Expression of sphingosine 1-phosphate receptor 4 and sphingosine kinase 1 is associated with outcome in oestrogen receptor-negative breast cancer

Background:

We previously reported that sphingosine 1-phosphate receptor 4 (S1P₄) is expressed and stimulates the ERK-1/2 pathway via a human epidermal growth factor receptor 2 (HER2)-dependent mechanism in oestrogen receptor-negative (ER⁻) MDA-MB-453 breast cancer cells.

Methods:

Clinical relevance of S1P₄ and sphingosine kinase 1 (SK1, which catalyses the formation of S1P) was assessed in a cohort of 140 ER⁻ breast tumours by immunohistochemistry (IHC) and the weighted histoscore method. Additional evidence for a functional interaction between S1P₄ and SK1 and between HER2 and SK1 was obtained using MDA-MB-453 cells.

Results:

High S1P₄ expression is associated with shorter disease-free (P=0.014) and disease-specific survival (P=0.004), and was independent on multivariate analysis. In addition, patients with tumours that contain high and low levels of SK1 and S1P₄, respectively, have a significantly shorter disease-free survival (P=0.043) and disease-specific survival (P=0.033) compared with patients whose tumours contain both low S1P₄ and SK1 levels. In addition, high tumour expression of SK1 was significantly associated with shorter disease-specific survival (P=0.0001) in patients with HER2-positive tumours.

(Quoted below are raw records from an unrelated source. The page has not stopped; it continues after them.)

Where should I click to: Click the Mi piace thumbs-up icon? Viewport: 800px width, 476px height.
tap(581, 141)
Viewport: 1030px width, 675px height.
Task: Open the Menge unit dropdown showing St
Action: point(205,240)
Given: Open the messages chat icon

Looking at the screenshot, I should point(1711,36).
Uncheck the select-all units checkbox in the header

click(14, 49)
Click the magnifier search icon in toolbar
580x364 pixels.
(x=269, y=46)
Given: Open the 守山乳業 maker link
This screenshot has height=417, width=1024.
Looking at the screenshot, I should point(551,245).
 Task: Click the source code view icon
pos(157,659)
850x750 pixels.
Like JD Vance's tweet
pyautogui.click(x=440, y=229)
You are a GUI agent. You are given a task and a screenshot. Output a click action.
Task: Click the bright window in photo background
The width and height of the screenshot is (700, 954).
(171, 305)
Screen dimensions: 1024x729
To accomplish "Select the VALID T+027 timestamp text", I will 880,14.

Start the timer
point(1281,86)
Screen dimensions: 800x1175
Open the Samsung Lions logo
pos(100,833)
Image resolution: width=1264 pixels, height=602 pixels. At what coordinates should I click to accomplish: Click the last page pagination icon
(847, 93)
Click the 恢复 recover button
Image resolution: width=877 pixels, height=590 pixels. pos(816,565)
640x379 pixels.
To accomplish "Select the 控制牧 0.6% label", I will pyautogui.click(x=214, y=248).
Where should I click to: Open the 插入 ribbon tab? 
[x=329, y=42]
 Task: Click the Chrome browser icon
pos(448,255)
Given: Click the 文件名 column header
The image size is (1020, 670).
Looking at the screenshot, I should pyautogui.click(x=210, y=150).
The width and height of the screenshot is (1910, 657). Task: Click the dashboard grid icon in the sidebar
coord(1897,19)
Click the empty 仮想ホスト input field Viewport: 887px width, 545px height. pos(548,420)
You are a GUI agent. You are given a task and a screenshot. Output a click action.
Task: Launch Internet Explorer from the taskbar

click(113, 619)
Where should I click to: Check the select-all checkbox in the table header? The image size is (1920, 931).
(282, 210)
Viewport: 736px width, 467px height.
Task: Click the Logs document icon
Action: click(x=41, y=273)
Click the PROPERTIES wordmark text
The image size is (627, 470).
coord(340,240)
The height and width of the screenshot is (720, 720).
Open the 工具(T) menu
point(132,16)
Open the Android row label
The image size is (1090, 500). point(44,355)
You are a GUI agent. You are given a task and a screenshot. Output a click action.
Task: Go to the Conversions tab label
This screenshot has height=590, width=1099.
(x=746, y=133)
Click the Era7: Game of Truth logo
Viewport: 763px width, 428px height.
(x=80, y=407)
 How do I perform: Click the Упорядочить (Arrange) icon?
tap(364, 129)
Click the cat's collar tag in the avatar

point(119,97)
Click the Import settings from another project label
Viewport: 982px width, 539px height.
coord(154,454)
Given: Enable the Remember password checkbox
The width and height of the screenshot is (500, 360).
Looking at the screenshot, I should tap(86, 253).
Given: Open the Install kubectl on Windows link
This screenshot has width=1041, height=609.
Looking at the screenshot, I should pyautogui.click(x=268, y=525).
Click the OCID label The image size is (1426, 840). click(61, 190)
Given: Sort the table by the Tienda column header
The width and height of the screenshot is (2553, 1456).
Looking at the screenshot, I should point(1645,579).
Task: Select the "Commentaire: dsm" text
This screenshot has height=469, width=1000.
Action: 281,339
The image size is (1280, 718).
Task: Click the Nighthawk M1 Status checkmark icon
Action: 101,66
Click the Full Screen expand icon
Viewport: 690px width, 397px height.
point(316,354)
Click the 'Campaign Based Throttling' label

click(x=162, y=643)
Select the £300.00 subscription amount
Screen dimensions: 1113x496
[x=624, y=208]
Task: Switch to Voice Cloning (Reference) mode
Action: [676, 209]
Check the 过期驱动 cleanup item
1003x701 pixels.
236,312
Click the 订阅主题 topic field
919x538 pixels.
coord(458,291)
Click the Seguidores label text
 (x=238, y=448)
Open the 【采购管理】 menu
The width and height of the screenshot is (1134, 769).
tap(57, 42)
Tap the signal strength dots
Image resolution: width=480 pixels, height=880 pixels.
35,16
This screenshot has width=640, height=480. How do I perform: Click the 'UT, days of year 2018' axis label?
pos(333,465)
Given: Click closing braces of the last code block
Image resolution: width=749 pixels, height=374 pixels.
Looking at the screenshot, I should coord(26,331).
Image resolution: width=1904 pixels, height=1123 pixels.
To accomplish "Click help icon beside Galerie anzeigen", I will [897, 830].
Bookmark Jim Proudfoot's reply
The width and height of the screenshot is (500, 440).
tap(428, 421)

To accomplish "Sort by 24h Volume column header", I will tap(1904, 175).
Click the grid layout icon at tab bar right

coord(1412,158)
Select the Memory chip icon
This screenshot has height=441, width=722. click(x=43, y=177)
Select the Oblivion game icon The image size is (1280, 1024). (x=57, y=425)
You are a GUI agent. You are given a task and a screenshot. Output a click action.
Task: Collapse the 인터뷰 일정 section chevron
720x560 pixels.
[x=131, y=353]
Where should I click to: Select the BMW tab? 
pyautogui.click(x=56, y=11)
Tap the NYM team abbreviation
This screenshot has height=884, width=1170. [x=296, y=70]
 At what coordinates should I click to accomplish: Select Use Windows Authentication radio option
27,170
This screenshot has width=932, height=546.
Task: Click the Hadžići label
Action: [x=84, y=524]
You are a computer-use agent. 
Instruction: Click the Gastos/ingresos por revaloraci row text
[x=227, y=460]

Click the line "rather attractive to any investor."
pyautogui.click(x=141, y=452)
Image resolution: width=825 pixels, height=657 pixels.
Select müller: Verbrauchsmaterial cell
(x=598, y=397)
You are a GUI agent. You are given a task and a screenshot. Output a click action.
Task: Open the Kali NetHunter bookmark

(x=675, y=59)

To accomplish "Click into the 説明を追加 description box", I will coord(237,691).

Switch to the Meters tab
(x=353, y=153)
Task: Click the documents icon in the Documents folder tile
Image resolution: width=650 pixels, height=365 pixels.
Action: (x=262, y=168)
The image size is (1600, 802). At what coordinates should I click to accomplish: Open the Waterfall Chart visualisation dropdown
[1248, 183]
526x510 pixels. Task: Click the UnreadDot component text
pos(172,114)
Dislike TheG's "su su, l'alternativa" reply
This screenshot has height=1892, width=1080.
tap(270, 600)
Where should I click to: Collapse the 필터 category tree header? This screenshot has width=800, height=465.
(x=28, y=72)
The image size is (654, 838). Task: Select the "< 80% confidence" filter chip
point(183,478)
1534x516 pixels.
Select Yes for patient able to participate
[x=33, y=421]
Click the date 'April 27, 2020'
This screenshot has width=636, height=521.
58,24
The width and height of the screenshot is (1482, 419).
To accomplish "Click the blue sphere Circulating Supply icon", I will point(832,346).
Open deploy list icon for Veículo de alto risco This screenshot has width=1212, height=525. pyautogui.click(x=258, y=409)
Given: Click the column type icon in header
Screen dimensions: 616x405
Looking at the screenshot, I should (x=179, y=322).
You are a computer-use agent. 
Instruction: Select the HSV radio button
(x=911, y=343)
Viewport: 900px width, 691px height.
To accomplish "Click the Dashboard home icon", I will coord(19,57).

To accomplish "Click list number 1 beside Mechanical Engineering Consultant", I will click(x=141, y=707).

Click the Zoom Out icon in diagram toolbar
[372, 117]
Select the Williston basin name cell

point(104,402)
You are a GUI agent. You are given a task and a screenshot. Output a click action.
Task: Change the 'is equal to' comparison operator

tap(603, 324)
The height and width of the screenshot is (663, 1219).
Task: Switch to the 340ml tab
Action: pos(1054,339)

Treatment of MDA-MB-453 cells with the SK1 inhibitor, SKi (2-(p-hydroxyanilino)-4-(p-chlorophenyl)thiazole) reduced the basal and S1P/S1P₄-induced activation of ERK-1/2 and altered HER2 trafficking in these cells.

Conclusion:

These findings highlight an important role for S1P₄ and SK1 in ER⁻ breast cancer progression.